Portuguese trio targeting EL final

Spain's Villarreal is looking to thwart the Europa League trophy ambitions of three Portuguese clubs as four Iberian teams line up in the semifinals on Thursday.
At least one club from Portugal will make it to the final in Dublin next month as Benfica meets domestic rival Braga in one semifinal. Villarreal travels to Portuguese champion FC Porto in the other first-leg encounter.
Porto is the more fancied Portuguese candidate after chalking up a 27-game unbeaten streak in the domestic championship and winning 12 of its 14 games in Europe this season.
But Villarreal, which reached the UEFA Cup semifinals in 2004 and two years later featured in the final four of the Champions League, should provide Porto's toughest test yet.
''Two attacking teams like us make the tournament more appealing,'' Porto coach Andre Villas-Boas said Wednesday. ''We both play attractive football. We know it's going to be extremely difficult.''
Porto's impressive form has drawn wide praise for the 33-year-old Villas-Boas in his breakout season after serving as Jose Mourinho's assistant at Porto, Chelsea and Inter Milan. While at Porto, Mourinho snared the UEFA Cup in 2003 and the Champions League title the following year.
Villas-Boas secured the northern Portuguese club's 25th domestic title earlier this month with five rounds left to play. Porto has also posted a Portuguese record number of wins in Europe in one season.
Porto has profited from a formidable attack including Colombian Radamel Falcao, the Europa League's top scorer with 11 goals, and Brazilian striker Hulk, the top domestic league scorer with 22 strikes.
Villarreal is also likely to face Falcao's international teammate Freddy Guarin and Portugal forward Silvestre Varela.
But Villareal has on-form Italy striker Giuseppe Rossi who has 30 goals on the season and has netted one fewer than Falcao in Europe.
Villarreal defender Mateo Musacchio knows Falcao well as the pair played together in River Plate's youth ranks.
''He's a complete striker, he heads the ball well and has a great finishing touch. Both teams have very good strikers so both teams will have to be alert in defense,'' he said.
Villarreal is fourth in La Liga but is without captain and center back Gonzalo Rodriguez, who has a broken ankle, and injured midfielders Angel Lopez and Marcos Senna.
Benfica is hoping its international pedigree will help it overpower unheralded Braga, though its European glory days are a distant memory - it lifted its last continental trophy 49 years ago when it was back-to-back European champion.
Benfica trails Porto by 19 points in the Portuguese league and is far from the form that secured the title last season. It has since sold Angel Di Maria to Real Madrid and Ramires and David Luiz to Chelsea.
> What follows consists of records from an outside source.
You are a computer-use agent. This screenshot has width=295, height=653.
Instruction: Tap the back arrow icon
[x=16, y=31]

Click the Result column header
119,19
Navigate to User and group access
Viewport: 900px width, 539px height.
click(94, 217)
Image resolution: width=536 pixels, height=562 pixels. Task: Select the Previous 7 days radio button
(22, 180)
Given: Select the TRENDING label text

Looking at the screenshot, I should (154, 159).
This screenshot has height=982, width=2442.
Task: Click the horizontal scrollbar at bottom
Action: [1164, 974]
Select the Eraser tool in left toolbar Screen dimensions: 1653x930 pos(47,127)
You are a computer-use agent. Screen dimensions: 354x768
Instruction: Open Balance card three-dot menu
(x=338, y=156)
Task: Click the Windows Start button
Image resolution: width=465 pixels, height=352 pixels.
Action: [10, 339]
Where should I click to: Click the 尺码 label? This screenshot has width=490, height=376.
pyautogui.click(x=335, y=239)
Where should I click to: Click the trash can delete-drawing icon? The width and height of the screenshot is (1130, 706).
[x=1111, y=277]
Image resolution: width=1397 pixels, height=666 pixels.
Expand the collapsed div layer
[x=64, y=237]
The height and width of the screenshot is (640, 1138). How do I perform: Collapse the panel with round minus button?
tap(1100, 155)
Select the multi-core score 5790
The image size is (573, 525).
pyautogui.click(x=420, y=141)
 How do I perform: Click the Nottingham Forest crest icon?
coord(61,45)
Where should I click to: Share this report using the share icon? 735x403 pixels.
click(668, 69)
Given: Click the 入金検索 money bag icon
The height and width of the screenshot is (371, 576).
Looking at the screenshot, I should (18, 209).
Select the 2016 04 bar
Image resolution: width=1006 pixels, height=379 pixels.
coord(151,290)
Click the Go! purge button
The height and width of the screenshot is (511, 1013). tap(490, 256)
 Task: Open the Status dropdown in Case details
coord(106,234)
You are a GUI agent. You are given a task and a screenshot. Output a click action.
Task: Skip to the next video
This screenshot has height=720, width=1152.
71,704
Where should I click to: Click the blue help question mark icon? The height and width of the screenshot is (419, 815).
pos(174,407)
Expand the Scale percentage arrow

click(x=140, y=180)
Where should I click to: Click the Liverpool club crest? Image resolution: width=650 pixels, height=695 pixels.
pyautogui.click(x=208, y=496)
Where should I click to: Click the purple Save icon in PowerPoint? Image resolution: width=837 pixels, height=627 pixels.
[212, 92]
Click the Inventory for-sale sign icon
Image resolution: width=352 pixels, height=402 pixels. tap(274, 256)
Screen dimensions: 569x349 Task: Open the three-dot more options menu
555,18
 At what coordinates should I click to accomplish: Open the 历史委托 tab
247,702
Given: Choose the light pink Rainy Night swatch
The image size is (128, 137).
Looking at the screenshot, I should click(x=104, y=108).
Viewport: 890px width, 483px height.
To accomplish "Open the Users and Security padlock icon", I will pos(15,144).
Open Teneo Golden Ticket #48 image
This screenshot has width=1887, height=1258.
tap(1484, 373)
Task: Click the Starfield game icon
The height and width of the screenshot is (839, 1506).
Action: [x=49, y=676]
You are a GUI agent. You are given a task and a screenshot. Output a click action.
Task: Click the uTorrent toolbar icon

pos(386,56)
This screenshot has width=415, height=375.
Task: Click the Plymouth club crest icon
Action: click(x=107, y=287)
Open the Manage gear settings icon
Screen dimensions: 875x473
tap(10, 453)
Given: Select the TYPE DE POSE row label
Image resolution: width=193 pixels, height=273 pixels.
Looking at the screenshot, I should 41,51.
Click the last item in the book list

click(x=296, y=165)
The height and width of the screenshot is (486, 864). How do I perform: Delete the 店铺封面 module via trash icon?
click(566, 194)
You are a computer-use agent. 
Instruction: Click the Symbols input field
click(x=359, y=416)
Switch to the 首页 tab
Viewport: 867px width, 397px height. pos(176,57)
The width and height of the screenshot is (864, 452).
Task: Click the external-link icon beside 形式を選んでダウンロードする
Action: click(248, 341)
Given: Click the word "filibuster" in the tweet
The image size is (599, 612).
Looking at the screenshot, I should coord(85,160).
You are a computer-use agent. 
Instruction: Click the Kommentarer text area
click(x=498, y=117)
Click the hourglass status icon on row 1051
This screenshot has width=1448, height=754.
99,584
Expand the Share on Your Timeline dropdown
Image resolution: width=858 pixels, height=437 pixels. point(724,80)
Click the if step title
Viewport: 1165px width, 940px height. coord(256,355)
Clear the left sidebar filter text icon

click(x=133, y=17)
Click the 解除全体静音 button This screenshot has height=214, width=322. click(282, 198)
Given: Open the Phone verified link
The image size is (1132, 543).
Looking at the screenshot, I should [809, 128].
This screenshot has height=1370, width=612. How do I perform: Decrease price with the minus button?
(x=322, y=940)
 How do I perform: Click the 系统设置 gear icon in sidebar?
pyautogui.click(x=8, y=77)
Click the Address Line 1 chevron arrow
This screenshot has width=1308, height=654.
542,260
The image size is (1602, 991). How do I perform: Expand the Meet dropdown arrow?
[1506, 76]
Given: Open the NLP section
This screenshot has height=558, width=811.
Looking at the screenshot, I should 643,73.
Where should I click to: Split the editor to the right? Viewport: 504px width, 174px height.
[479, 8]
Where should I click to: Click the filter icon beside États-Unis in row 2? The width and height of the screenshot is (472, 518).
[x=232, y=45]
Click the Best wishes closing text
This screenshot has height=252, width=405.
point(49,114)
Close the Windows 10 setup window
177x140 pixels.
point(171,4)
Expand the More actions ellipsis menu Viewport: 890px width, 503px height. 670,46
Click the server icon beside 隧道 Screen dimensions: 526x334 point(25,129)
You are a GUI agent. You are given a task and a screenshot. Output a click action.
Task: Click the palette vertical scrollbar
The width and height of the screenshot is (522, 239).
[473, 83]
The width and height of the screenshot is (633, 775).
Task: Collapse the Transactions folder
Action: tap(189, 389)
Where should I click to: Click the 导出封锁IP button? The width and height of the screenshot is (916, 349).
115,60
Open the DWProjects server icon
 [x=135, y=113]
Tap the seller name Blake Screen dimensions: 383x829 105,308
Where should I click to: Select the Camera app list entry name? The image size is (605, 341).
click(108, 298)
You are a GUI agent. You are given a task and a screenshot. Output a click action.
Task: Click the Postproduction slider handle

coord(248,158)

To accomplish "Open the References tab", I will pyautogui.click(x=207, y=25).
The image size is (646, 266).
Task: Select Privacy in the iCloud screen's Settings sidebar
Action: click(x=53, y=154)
Midfielder Carlos Martins is in doubt with a thigh strain, but a bigger worry is the weak form of center forward Oscar Cardozo who hasn't scored in open play for almost two months.
''Benfica is still a great team,'' Braga midfielder Hugo Viana said. ''This will be a different game because it's European, but we'll have to keep up our recent good work.''
Braga is third in the Portuguese league, 14 points behind Benfica, and has won just one of 59 visits to the Stadium of Light.
It has never come this far in a European competition, but it is on a 12-match unbeaten run and has already eliminated Liverpool, Seville and Celtic.
Brazilian striker Paulo Cesar is suspended after being sent off against Dynamo Kiev in the quarterfinals.